Making the City of Windsor a Safe Community

Falls, traffic collisions, self-harm, assaults and fires are the top five injury priorities in the City of Windsor, Ontario. Together, these result in more than 6,900 visits to a hospital emergency ward and 53 deaths each year for Windsor residents.

A Community Working together

Police, fire, emergency services, city council, health, education, community groups, and citizens came together in December, 2015 to analyse the leading causes of injury and injury-related deaths in their community.

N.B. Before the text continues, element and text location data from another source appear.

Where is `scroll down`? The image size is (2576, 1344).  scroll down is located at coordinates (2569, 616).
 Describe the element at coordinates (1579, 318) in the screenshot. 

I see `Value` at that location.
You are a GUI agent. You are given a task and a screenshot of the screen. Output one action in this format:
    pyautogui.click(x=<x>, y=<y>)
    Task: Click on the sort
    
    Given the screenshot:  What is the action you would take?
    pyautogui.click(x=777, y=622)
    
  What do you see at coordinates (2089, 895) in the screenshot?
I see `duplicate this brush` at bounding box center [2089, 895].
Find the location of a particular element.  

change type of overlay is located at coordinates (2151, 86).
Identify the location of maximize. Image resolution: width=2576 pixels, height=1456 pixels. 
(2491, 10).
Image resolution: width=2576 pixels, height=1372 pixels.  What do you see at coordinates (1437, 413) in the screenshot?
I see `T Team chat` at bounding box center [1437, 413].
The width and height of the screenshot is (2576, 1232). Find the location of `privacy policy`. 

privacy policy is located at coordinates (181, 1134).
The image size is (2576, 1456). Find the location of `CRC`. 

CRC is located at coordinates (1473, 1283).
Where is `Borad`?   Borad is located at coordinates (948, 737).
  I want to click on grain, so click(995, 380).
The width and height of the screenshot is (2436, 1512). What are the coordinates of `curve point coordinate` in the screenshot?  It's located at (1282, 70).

Their initiative is called Safe City Windsor.

100+ community leaders and citizensworking together to identify Windsor, Ontario's injury priorities
100+ community leaders & citizens working together to determine injury priorities in Windsor

This priority-setting session is the 1st step in Windsor’s bid to become designated as one of Canada’s safe communities by Parachute, a national charitable organization dedicated to preventing injuries and saving lives.

Started in 2014 by the Windsor Safety Village, Safe City Windsor now has a leadership table that includes the City of Windsor, Windsor Police, EMS Essex-Windsor, Windsor-Essex County Health Unit, Unifor, Windsor Fire & Rescue, The Safety Village, Windsor Regional Hospital, University of Windsor, Ford City, St Clair College, Hotel-Dieu Grace Healthcare and others.

Becoming Designated as a National Safe Community

Safe City Windsor has two more tasks to complete before the city is approved for national designation:

  • Carry out a community survey to measure the city’s readiness to embrace injury prevention programs and services.
  • Prepare an action plan that will reduce the number of injuries and injury-related deaths from the priority causes – falls, traffic collisions, self-harm, assaults and fires.

Windsor hopes to achieve its national safe community designation by June, 2016. It will then join a national network of 45 Canadian communities already designated as safe places.